- Given request -
Gather each line in the entries below that includes the string "screenshot".

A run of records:
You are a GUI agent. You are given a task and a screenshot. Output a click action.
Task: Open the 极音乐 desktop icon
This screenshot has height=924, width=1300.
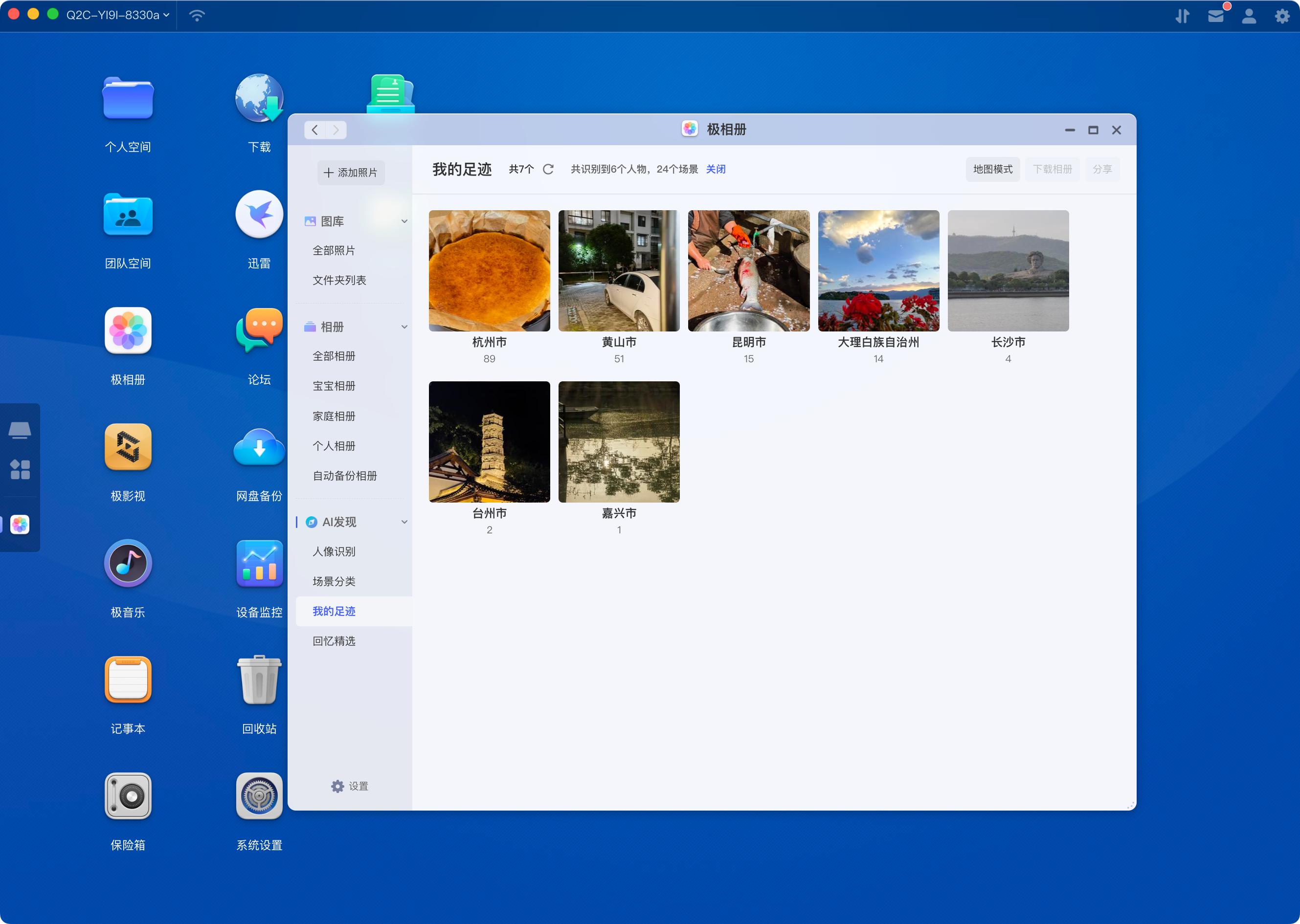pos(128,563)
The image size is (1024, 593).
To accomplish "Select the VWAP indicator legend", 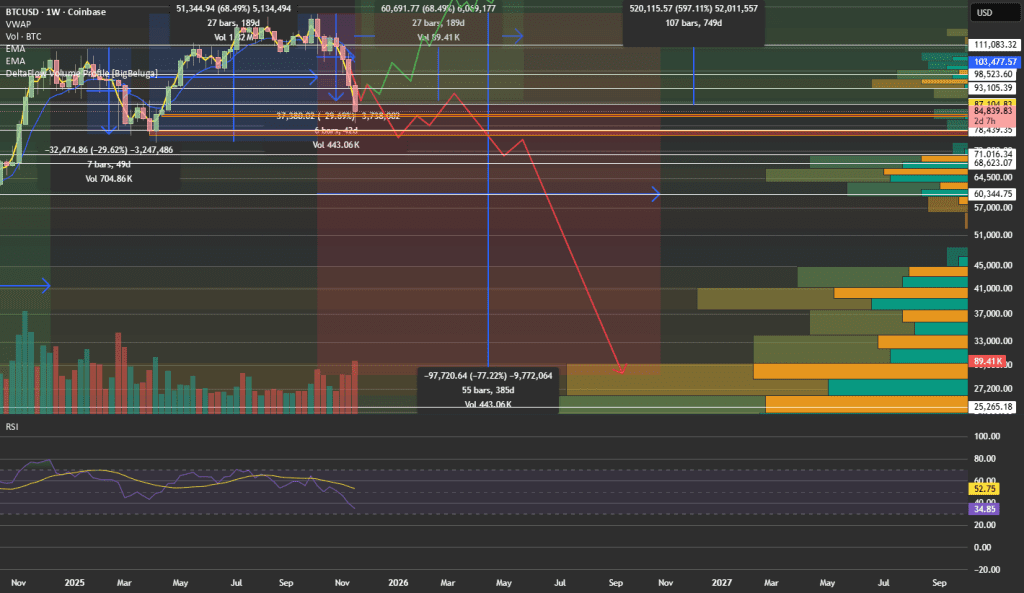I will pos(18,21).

- Written response -
You are a GUI agent. You are given a task and a screenshot. Output a click action.
This screenshot has height=924, width=1300.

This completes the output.